Assigned task:
Only lines with the string "step" should be returned from the data below.

Dataset entries
*** Begin section ***

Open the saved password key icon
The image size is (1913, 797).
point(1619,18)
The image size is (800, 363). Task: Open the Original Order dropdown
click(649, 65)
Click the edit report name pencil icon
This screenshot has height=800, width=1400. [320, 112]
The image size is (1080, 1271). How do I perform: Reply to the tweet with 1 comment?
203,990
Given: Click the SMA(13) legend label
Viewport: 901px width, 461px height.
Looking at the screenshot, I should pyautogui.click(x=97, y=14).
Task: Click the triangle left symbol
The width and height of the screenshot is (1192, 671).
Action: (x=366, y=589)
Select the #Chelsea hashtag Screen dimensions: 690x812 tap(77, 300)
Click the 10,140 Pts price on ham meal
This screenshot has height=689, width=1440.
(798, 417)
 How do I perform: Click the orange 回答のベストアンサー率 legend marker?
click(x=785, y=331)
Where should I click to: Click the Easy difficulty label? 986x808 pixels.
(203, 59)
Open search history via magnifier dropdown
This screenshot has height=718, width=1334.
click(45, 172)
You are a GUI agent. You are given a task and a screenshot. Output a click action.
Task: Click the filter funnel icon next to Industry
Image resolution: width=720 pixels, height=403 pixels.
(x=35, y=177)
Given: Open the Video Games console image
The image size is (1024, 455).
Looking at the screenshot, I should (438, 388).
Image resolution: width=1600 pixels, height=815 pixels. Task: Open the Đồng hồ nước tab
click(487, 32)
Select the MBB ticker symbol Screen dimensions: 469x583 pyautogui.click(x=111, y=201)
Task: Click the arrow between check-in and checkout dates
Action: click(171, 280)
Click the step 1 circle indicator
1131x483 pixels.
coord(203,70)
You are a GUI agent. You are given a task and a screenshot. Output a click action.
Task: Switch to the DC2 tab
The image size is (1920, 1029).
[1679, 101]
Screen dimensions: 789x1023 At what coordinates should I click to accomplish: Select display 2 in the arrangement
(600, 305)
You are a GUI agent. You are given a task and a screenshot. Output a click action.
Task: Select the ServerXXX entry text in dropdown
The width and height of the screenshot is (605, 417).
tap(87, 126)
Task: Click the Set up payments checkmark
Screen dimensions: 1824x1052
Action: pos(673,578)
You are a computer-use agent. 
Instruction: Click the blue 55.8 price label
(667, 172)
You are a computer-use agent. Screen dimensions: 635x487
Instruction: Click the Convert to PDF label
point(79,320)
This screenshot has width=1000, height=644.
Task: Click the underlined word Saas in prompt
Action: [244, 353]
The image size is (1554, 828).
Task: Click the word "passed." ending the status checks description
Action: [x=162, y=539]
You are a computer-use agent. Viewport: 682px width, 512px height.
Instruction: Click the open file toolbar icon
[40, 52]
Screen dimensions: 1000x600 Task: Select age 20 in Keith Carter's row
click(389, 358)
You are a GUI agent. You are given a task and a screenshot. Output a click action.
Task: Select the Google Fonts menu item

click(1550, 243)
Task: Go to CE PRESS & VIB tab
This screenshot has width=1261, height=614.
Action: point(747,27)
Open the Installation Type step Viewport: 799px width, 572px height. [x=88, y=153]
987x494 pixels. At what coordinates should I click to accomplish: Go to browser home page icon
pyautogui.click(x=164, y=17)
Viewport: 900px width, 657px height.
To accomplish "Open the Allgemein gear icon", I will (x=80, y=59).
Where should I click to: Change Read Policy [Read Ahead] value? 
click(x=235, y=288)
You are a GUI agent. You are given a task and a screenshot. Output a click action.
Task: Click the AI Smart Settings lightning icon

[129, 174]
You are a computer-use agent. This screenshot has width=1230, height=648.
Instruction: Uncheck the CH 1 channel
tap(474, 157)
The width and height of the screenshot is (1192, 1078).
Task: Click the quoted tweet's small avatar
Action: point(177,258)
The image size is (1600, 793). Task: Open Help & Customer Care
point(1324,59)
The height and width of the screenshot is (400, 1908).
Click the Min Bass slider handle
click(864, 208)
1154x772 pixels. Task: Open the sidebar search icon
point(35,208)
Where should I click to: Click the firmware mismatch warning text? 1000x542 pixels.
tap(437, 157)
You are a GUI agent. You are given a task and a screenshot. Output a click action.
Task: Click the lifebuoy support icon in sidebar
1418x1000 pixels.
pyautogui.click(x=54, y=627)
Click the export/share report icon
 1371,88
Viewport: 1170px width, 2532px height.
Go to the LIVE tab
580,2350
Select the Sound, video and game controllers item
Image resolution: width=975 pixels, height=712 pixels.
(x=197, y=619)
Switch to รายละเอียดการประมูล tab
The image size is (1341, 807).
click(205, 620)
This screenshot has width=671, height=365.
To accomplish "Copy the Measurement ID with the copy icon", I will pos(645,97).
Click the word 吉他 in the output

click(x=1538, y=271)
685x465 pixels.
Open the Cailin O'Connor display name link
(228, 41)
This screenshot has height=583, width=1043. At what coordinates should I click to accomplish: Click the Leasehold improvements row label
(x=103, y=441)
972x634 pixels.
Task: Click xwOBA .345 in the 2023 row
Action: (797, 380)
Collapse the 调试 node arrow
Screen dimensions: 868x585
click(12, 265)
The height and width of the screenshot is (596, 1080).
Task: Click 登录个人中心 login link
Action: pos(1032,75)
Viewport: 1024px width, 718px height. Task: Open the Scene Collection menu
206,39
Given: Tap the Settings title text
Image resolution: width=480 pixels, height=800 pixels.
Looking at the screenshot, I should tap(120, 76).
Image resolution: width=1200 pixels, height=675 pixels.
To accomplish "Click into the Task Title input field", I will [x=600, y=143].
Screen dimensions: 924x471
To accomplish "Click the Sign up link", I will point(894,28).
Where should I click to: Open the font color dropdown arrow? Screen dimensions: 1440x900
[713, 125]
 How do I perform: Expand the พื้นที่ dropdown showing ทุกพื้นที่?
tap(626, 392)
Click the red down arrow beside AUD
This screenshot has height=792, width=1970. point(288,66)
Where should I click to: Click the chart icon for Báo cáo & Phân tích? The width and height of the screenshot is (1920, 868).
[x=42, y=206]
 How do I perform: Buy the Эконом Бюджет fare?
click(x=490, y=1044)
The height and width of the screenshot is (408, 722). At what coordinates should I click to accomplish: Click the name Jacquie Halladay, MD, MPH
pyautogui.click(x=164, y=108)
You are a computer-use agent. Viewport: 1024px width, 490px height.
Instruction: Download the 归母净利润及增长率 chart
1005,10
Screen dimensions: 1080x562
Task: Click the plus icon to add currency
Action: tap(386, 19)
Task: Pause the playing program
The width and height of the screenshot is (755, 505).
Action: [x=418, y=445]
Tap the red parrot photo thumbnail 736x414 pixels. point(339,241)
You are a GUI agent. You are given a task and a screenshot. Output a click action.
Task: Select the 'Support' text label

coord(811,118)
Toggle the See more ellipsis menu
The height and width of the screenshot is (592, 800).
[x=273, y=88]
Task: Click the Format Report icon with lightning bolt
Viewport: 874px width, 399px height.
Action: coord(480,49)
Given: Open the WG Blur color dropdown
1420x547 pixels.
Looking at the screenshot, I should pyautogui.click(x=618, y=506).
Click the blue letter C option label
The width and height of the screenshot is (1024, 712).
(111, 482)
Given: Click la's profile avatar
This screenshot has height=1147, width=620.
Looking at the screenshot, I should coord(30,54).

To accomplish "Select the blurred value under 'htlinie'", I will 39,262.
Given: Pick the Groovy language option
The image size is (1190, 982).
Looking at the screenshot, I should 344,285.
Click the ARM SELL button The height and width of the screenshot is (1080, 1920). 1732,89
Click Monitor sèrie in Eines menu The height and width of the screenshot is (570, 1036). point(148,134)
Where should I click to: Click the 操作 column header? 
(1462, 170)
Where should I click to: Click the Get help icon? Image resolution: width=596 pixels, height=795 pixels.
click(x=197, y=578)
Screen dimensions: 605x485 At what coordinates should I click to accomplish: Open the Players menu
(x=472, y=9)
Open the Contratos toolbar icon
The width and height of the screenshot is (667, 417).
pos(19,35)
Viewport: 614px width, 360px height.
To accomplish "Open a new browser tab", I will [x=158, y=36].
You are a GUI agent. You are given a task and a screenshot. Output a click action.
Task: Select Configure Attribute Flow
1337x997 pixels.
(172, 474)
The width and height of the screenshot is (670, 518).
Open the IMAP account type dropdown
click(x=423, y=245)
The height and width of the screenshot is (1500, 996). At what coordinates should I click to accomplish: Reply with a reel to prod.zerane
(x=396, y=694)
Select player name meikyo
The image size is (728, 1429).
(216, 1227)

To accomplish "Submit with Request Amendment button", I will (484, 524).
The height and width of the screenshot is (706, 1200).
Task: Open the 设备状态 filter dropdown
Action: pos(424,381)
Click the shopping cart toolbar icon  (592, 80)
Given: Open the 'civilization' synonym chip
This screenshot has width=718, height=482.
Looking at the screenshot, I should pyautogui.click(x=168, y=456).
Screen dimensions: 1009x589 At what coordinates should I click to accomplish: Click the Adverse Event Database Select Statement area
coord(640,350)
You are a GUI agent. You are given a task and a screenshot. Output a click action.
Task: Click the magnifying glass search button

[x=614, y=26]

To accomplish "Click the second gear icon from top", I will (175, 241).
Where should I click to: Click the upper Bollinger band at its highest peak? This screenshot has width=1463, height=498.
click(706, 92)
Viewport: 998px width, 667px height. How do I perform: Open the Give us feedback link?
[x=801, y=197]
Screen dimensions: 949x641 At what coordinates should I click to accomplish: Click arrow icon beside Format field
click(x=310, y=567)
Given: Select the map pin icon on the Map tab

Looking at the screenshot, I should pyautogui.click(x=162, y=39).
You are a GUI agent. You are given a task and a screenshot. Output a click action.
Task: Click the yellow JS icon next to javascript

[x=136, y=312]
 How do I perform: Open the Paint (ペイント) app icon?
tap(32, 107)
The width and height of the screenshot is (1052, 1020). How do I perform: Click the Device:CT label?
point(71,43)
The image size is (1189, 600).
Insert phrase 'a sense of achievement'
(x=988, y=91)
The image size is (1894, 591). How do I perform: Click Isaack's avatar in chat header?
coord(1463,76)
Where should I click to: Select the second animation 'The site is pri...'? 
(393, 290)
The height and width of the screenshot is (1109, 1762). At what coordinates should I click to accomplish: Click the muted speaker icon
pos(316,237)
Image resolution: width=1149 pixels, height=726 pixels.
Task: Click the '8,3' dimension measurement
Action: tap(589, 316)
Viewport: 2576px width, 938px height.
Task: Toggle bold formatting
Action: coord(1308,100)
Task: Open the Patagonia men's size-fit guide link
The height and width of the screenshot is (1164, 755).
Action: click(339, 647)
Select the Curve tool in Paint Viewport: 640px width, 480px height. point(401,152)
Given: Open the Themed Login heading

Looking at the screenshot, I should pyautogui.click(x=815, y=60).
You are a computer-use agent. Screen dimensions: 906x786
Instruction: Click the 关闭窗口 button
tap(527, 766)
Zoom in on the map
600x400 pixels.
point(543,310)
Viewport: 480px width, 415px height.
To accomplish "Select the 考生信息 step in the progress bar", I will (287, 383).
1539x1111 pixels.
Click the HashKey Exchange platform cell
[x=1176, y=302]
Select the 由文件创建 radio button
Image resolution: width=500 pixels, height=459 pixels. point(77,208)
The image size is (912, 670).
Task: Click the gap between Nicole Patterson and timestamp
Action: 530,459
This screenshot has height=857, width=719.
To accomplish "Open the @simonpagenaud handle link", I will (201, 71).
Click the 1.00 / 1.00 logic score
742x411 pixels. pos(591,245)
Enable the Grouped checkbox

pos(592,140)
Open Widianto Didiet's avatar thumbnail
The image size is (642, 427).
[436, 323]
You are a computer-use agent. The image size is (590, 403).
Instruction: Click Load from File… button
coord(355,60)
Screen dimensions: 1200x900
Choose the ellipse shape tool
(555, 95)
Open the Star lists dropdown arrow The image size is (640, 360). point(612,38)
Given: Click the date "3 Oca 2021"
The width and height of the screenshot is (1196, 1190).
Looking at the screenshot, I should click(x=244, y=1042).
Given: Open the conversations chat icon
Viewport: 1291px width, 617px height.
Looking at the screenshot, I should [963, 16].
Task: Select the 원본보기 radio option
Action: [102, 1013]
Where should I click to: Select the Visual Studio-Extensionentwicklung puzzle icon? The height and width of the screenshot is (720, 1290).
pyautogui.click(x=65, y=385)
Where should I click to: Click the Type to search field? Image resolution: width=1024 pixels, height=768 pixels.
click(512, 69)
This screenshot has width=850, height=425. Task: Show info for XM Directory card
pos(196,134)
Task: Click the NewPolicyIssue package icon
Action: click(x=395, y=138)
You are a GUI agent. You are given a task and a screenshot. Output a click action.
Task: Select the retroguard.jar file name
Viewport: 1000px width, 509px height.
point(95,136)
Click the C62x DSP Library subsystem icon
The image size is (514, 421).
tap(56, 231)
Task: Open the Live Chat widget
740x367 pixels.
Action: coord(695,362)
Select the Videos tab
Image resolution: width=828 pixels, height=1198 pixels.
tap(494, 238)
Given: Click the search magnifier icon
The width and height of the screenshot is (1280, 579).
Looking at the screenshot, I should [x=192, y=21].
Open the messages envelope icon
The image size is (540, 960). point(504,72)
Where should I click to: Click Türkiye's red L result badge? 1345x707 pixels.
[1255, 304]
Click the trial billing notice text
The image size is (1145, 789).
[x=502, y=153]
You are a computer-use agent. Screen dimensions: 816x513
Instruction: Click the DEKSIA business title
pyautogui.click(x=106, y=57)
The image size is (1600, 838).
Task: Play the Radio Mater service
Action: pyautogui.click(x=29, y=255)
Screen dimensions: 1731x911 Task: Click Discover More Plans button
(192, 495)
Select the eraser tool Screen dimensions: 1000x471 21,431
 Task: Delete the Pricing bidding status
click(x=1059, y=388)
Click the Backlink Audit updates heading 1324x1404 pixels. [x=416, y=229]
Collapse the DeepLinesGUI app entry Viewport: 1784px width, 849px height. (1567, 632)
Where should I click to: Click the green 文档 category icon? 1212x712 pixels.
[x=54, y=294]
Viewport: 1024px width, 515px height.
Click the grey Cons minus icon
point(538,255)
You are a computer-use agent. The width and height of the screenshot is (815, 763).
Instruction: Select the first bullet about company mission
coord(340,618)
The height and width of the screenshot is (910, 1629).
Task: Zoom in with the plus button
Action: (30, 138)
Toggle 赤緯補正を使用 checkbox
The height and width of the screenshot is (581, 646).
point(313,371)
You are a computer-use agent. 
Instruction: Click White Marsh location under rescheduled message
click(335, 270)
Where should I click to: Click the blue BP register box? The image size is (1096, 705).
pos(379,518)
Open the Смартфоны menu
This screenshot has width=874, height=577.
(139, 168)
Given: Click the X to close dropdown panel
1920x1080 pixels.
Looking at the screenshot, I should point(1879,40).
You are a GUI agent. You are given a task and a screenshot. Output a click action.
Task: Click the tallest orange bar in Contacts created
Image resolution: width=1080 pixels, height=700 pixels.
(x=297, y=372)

*** End section ***

Task solution:
Click the step 1 circle indicator
Open the Installation Type step Viewport: 799px width, 572px height. [x=88, y=153]
To accomplish "Select the 考生信息 step in the progress bar", I will (287, 383).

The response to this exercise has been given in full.